Here's a small but telling sign of where San Francisco's economy is heading: catering coordinators from Southern California are actively scouting Bay Area kitchens to feed office workers in the Financial District and Silicon Valley.

An independent catering coordinator based in SoCal is now putting out feelers for local kitchens that can handle weekly office catering — buffet-style lunches and breakfasts for groups of 15 to 250 people. The menu specs are detailed and demanding: three proteins, two sides, a vegan option, a big salad, three desserts with gluten-free accommodations, all hot and ready by noon.

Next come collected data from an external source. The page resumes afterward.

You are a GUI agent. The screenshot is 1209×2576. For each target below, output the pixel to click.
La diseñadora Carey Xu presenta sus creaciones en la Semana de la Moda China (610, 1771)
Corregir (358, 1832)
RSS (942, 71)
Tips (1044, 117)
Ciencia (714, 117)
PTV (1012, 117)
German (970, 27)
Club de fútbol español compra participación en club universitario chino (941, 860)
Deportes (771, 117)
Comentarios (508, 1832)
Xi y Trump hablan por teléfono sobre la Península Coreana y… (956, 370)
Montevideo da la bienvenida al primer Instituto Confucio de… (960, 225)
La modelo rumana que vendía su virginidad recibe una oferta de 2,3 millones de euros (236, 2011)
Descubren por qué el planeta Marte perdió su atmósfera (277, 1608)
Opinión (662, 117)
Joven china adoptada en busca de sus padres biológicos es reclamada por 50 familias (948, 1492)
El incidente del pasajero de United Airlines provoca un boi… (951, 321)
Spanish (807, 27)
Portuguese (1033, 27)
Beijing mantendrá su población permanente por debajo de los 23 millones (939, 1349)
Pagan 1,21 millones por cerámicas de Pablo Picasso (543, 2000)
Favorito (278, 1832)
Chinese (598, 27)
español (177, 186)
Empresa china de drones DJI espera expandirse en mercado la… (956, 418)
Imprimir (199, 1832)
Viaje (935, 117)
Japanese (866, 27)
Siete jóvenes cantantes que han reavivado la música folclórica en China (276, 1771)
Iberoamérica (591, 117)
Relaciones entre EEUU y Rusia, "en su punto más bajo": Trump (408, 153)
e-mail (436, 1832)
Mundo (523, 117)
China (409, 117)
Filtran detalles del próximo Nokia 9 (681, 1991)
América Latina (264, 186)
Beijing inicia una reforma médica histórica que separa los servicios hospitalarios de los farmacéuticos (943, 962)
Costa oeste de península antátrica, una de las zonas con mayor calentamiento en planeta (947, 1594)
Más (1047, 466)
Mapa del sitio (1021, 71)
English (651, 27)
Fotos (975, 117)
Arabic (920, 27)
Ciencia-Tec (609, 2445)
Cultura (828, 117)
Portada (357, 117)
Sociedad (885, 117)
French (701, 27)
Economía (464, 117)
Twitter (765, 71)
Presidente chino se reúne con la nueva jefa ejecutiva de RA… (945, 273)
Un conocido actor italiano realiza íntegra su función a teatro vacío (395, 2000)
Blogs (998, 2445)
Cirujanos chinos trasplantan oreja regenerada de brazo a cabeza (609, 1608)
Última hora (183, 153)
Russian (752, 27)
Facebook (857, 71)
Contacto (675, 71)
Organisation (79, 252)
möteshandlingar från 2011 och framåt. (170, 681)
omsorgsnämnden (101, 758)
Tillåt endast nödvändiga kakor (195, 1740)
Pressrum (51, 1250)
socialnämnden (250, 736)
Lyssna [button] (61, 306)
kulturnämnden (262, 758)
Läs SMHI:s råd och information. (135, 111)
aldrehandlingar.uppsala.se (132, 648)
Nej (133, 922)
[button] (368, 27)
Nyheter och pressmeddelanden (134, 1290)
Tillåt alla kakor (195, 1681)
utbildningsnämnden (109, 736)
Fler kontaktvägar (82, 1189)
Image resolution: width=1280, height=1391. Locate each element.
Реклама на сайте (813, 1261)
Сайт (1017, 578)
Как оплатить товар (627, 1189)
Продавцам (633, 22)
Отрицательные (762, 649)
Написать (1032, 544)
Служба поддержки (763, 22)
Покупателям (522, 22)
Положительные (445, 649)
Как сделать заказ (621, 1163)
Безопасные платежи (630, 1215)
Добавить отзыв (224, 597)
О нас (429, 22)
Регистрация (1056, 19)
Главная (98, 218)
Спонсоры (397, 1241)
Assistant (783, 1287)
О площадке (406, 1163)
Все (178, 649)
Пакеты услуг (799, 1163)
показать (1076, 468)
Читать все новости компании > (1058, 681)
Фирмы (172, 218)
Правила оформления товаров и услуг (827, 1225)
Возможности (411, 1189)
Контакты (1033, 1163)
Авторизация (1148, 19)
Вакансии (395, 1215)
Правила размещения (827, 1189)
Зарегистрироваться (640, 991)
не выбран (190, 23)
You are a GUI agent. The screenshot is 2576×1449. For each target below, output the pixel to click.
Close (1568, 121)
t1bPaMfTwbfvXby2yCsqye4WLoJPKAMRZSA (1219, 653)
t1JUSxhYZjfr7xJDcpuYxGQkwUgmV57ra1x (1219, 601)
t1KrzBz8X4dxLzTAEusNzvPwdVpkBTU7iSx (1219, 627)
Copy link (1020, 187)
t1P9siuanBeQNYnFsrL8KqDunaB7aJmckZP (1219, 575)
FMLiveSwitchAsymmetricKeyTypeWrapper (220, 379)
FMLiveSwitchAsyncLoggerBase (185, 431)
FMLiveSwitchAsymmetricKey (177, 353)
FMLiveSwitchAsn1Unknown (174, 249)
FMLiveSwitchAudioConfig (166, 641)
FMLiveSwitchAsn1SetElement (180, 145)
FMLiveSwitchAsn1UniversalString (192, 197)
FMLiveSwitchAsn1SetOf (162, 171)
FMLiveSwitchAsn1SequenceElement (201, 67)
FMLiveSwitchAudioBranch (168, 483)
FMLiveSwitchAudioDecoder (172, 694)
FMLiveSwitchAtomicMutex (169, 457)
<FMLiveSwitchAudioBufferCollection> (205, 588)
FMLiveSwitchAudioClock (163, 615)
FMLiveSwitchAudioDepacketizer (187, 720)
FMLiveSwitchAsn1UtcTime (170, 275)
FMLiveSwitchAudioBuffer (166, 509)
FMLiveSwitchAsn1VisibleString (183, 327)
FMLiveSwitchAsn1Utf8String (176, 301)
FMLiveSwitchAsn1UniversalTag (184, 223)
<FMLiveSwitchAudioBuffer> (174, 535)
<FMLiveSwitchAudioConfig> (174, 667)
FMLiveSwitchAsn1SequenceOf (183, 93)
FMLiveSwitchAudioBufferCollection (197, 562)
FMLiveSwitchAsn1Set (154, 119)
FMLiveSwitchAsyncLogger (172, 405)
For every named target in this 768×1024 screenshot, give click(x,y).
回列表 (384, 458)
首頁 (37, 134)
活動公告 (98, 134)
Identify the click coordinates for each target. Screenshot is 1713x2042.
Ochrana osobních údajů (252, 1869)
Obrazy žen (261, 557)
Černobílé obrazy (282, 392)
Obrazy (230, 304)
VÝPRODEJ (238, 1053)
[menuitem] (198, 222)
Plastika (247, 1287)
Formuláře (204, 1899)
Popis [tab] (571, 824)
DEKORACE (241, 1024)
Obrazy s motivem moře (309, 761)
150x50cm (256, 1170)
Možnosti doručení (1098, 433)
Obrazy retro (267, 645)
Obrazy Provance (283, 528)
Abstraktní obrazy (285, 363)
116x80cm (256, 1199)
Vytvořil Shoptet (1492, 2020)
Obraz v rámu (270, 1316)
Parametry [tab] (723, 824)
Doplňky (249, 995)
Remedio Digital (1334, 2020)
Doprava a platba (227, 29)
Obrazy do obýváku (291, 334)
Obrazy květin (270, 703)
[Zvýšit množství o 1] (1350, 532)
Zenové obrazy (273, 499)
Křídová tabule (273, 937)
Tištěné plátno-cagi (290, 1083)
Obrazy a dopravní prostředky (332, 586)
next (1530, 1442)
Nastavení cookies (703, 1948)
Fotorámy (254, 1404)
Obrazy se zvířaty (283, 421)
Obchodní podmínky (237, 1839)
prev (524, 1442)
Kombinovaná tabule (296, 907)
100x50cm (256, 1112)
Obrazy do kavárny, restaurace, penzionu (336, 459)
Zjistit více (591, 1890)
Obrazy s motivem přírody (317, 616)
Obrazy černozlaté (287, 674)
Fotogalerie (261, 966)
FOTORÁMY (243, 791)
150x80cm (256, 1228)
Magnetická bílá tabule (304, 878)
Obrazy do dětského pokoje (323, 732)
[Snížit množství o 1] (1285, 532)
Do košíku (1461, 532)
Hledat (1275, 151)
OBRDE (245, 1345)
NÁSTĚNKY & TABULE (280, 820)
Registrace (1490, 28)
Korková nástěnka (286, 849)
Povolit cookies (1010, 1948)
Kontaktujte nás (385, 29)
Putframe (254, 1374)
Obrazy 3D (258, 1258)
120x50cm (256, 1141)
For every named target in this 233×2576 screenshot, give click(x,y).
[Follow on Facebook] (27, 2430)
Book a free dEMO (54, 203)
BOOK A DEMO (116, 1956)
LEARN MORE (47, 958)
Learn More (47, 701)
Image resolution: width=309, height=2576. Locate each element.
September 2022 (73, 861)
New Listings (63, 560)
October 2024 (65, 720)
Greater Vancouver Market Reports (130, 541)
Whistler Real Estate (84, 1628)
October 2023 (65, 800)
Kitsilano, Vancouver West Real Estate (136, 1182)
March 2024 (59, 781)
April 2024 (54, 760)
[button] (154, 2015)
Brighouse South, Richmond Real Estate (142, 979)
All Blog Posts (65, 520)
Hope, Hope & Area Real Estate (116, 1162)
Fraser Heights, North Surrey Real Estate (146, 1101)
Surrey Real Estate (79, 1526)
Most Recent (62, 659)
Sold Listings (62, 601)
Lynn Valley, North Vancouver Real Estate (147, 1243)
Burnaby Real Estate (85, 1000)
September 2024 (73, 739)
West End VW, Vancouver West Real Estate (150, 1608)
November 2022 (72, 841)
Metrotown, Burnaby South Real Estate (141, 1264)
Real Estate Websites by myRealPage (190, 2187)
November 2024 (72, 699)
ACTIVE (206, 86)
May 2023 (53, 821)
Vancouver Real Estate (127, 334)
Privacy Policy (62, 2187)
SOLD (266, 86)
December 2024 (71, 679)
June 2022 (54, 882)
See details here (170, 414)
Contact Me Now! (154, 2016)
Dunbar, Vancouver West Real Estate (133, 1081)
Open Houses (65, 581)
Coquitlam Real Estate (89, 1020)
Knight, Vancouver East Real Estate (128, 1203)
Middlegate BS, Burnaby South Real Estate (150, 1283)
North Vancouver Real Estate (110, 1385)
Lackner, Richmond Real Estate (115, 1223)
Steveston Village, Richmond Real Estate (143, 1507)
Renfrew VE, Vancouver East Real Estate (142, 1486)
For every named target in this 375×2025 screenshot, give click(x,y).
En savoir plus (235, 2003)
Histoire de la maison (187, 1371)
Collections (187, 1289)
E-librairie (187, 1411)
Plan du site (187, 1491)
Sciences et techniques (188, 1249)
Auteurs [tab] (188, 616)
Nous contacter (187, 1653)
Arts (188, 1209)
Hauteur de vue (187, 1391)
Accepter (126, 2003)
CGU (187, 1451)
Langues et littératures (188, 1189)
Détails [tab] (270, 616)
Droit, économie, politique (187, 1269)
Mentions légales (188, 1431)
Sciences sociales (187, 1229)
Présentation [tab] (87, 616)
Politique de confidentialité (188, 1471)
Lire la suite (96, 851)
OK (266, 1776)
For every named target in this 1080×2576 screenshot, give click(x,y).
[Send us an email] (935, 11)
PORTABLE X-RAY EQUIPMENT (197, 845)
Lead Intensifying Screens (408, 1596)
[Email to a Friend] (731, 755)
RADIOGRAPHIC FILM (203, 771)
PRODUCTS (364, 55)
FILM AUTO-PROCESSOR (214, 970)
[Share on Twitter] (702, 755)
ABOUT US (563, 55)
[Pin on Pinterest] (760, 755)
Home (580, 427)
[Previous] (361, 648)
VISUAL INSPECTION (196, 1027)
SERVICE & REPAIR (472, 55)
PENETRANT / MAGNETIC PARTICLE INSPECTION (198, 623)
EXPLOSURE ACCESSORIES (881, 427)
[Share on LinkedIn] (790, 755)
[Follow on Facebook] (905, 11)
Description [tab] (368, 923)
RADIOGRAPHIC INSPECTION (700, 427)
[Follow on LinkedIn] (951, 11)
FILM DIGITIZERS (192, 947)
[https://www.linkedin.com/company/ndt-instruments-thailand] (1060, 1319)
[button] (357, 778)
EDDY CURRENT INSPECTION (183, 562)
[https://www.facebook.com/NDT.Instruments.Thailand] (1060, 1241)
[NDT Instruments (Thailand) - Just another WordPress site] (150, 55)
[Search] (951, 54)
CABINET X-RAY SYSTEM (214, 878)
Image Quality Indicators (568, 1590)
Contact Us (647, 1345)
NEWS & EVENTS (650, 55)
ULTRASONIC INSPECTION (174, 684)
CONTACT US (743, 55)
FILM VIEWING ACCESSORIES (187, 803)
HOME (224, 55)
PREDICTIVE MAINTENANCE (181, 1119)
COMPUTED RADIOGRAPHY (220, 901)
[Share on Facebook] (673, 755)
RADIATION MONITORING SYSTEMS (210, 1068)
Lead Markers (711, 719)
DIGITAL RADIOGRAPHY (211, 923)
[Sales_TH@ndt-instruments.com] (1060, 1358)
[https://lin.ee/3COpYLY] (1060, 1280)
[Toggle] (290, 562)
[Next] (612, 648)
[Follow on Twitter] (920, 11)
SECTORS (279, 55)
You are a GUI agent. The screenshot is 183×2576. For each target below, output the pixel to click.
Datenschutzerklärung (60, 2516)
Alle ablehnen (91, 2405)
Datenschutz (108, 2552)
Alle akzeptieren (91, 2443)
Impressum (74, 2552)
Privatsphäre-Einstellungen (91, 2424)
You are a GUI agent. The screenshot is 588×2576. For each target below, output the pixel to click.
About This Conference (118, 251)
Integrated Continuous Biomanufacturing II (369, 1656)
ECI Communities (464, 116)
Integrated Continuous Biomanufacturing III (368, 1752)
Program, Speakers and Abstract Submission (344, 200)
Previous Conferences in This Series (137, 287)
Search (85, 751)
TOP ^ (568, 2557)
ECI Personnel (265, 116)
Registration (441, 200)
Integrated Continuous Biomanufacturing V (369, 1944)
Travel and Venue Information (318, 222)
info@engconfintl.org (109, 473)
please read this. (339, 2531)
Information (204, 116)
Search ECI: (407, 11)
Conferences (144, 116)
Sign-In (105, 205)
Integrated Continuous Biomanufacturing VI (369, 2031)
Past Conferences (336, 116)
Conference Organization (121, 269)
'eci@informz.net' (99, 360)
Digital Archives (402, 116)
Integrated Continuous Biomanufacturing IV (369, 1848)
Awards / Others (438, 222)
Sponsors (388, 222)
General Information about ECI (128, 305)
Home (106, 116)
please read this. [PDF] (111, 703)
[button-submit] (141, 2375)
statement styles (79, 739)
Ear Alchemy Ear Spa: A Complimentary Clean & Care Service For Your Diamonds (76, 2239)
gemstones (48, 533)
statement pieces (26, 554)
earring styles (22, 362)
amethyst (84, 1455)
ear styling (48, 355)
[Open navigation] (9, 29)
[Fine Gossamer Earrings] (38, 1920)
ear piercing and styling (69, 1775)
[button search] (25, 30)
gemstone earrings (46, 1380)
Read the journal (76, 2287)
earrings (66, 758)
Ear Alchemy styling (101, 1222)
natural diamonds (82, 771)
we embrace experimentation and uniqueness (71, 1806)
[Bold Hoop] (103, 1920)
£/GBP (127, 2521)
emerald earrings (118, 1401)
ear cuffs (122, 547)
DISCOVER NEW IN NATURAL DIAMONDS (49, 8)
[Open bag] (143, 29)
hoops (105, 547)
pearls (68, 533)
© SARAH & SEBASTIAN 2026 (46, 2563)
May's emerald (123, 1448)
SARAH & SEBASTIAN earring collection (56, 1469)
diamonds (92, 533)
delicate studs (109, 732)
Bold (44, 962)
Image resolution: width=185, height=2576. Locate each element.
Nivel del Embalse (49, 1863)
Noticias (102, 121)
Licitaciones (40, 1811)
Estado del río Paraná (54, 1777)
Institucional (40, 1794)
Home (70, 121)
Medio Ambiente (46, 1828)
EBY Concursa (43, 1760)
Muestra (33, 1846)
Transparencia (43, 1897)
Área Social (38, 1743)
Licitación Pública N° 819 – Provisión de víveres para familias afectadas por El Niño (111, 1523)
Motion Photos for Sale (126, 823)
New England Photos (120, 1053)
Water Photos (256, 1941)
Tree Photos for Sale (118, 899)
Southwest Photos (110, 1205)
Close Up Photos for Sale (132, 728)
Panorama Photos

On one hand, this is good news. It means companies are bringing people back to the office — at least enough to justify regular catered meals. The Financial District, which looked like a ghost town for the better part of three years, apparently has enough warm bodies showing up to warrant weekly lunch spreads. That's real economic activity trickling down to local kitchens, servers, and food suppliers.

On the other hand, it's worth asking: why is a SoCal middleman the one capturing this business? The answer probably lies in the fact that San Francisco's regulatory environment and cost structure have made it harder for local catering operations to scale efficiently. Between health department permitting headaches, sky-high commercial kitchen rents, and the city's ever-growing thicket of employer mandates, it's no wonder an outside coordinator sees an arbitrage opportunity.

The real winners here should be SF's small kitchen operators — the ones nimble enough to take on steady, predictable weekly clients without drowning in overhead. Consistent revenue from corporate catering beats the feast-or-famine cycle of one-off events any day.

But let's not miss the bigger picture. When out-of-town operators find it easier to organize your city's lunch economy than the people who actually live here, that's a sign your local business climate needs work. San Francisco should be generating these entrepreneurs, not importing them.

Still — office workers eating lunch at their desks in FiDi? We'll take it. Baby steps.